Important examples of this type of deposit
Other than the Bingham Canyon porphyry copper deposit, polymetallic replacement (and associated vein deposits) comprise by far the most important type of metallic mineral deposits in Utah. Major districts are all in the north-central area of the permissive tract and are Park City, Little and Big Cottonwood, Bingham Canyon (Lark and U.S. mines), Ophir, American Fork, Stockton (Rush Valley), Tintic and East Tintic. Minor deposits within the north-central area include West Tintic, Detroit, Fish Springs, Lucin, Silver Island, and Gold Hill, and in the southern area, Preuss, Deer Trail, Bradshaw, Pine Grove, and Star.
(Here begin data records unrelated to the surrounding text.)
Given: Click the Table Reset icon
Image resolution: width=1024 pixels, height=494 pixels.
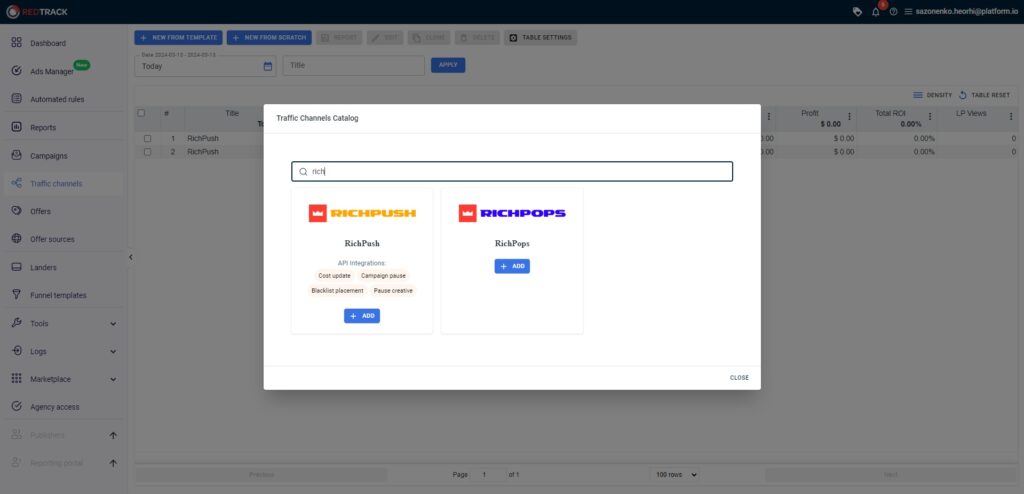Looking at the screenshot, I should (x=962, y=95).
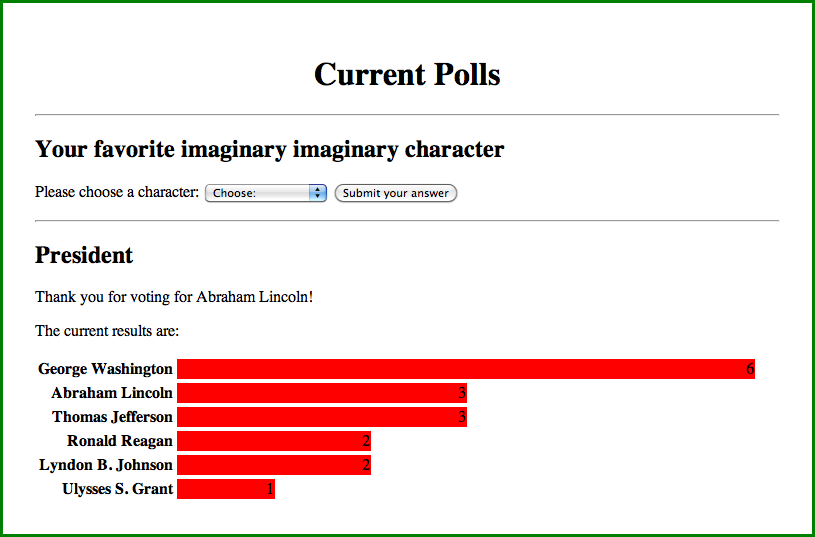Click the Abraham Lincoln result bar
This screenshot has width=815, height=537.
[x=321, y=393]
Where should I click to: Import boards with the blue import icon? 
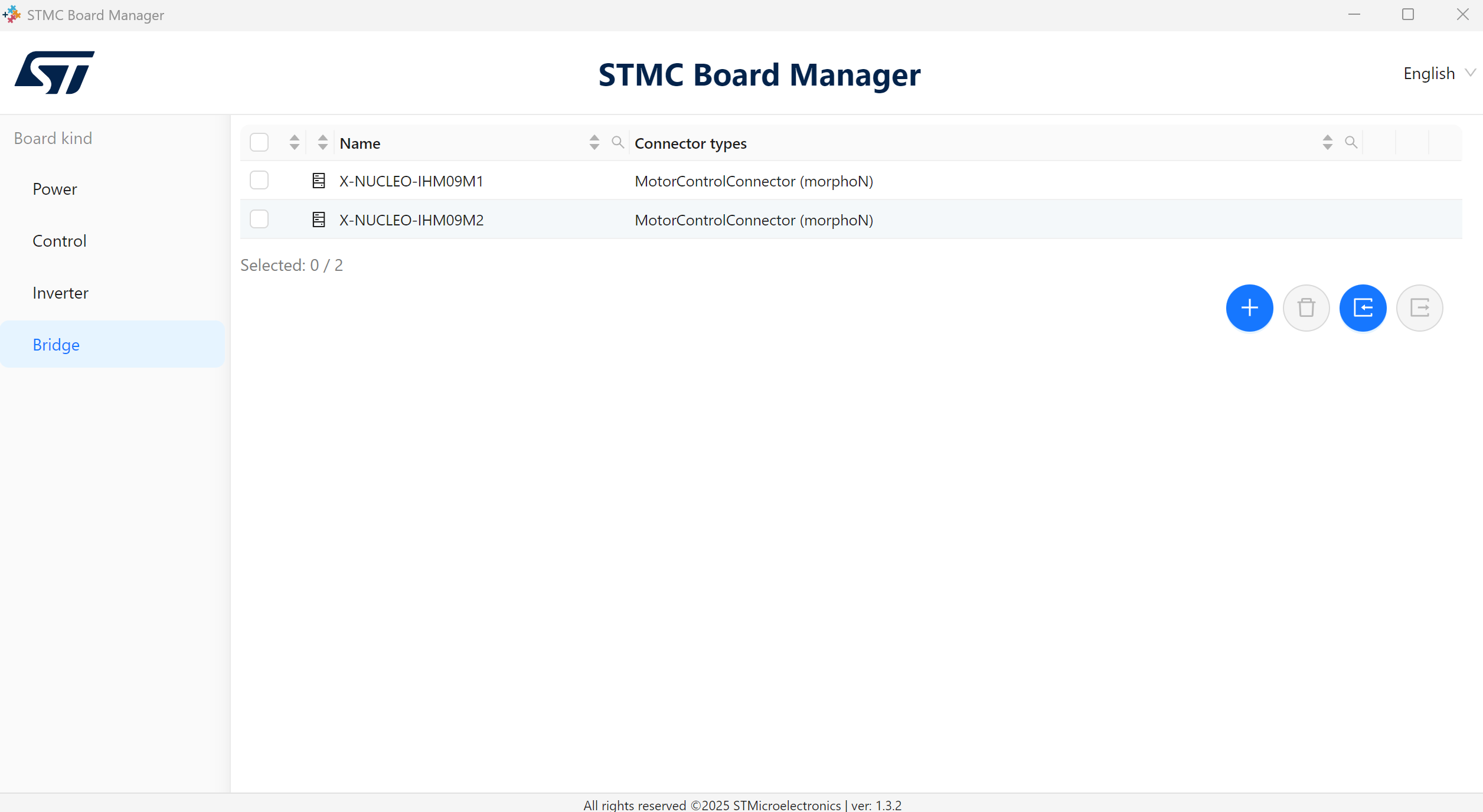[x=1363, y=307]
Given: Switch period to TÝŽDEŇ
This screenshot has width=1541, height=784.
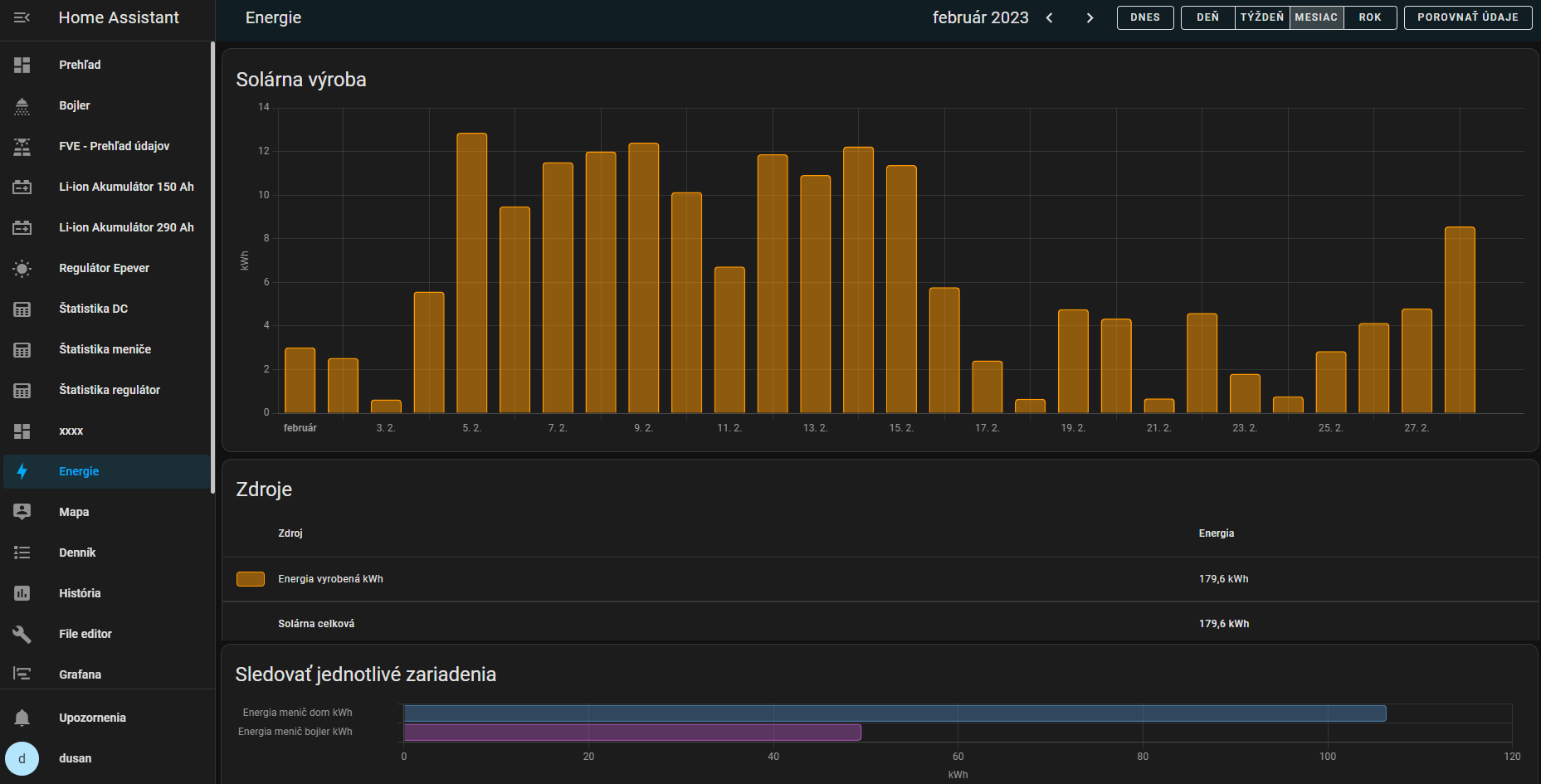Looking at the screenshot, I should tap(1261, 17).
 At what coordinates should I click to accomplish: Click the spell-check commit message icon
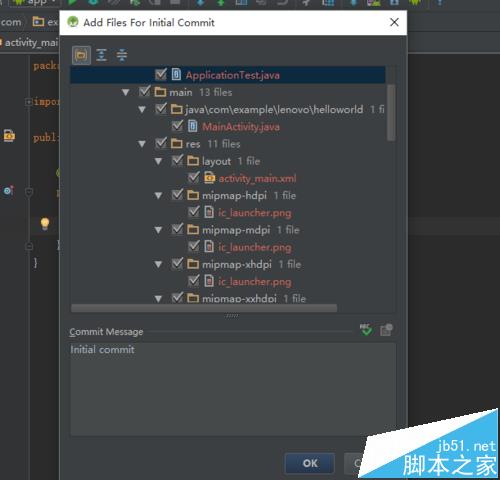click(366, 330)
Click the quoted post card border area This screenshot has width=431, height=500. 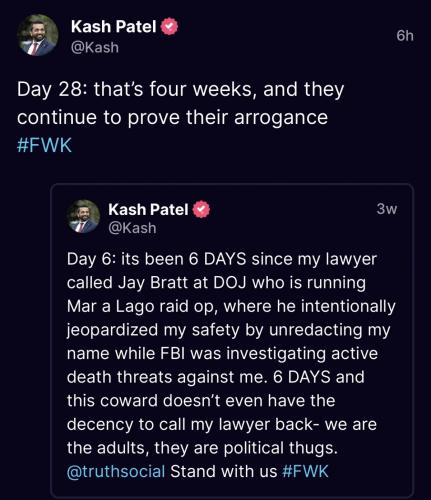pos(232,341)
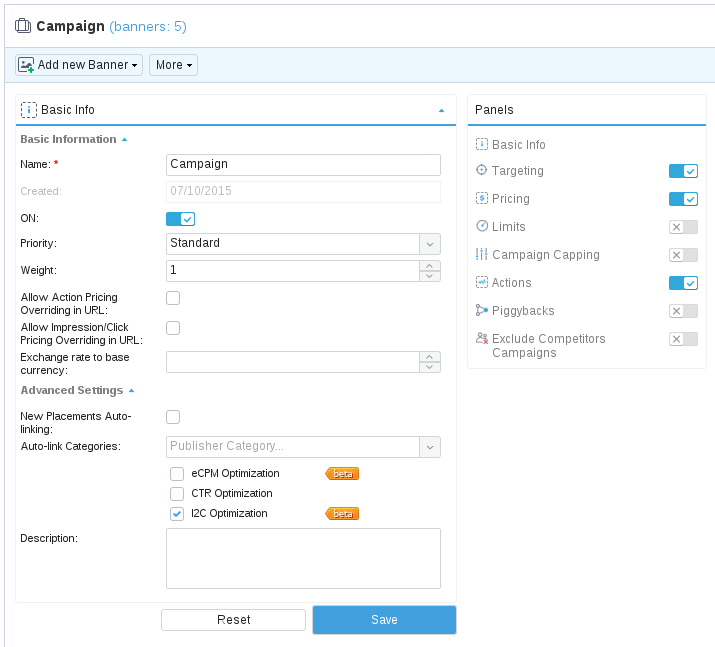The height and width of the screenshot is (647, 715).
Task: Click the Reset button
Action: (233, 620)
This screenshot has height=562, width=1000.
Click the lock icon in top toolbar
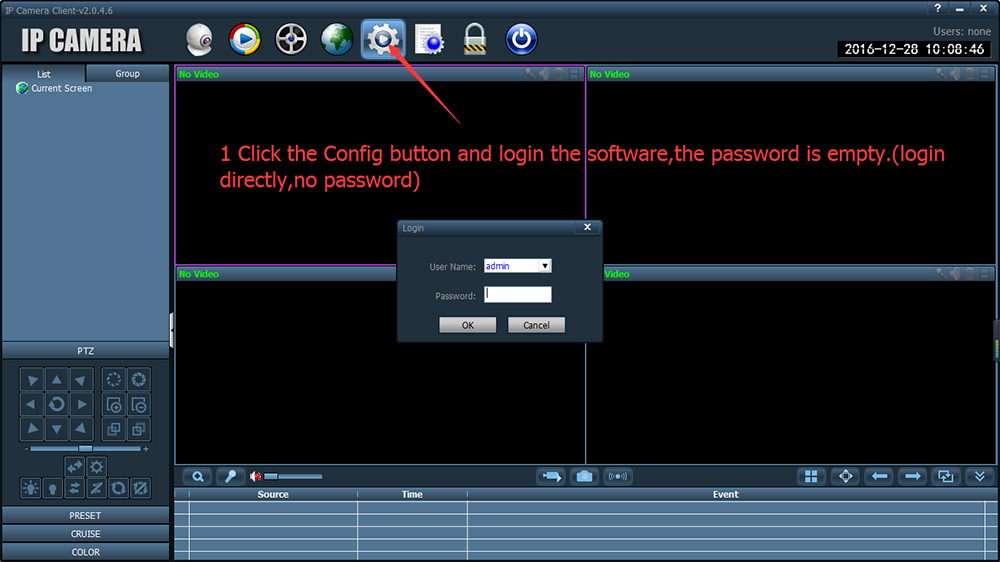click(x=475, y=40)
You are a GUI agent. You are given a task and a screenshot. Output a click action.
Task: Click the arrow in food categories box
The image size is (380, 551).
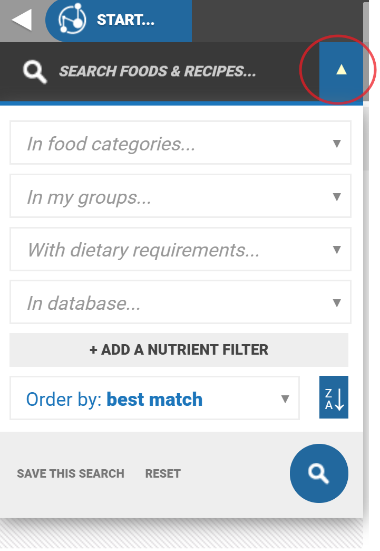point(337,143)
Many polymetallic replacement districts contained polymetallic veins as well, and production figures for some, if not most, of these districts reflects combined production from replacement and vein orebodies.
On the numerical estimates made
Although there has been extensive exploration for this deposit type since the late 1880s, major discoveries within the exposed parts of the permissive areas are unlikely. However, because of the extensive cover within the permissive areas, the widespread and numerous examples of this deposit type, the certainty of many concealed plutons within the covered areas, and the fact that the permissive tract is extensively underlain by carbonate sedimentary rocks, it seems likely that a number of undiscovered replacement deposits are present. For the 90th, 50th, 10th, 5th, and 1st percentiles, the team estimated 3, 7, 11, 13, and 20 or more deposits consistent with the grade and tonnage model of Mosier, Morris and Singer (1986) (Mark3 index 47). The group noted that the estimate requires a somewhat anomalous distribution with probability falling off rapidly above 11 deposits, but felt the size of polymetallic replacement districts restricts their maximum numbers.
Mosier, D.L., Morris, H.T., and Singer, D.A., 1986, Grade and tonnage model of polymetallic replacement deposits, in Cox, D.P., and Singer, D.A., eds., Mineral deposit models: U.S. Geological Survey Bulletin 1693, p. 101-104.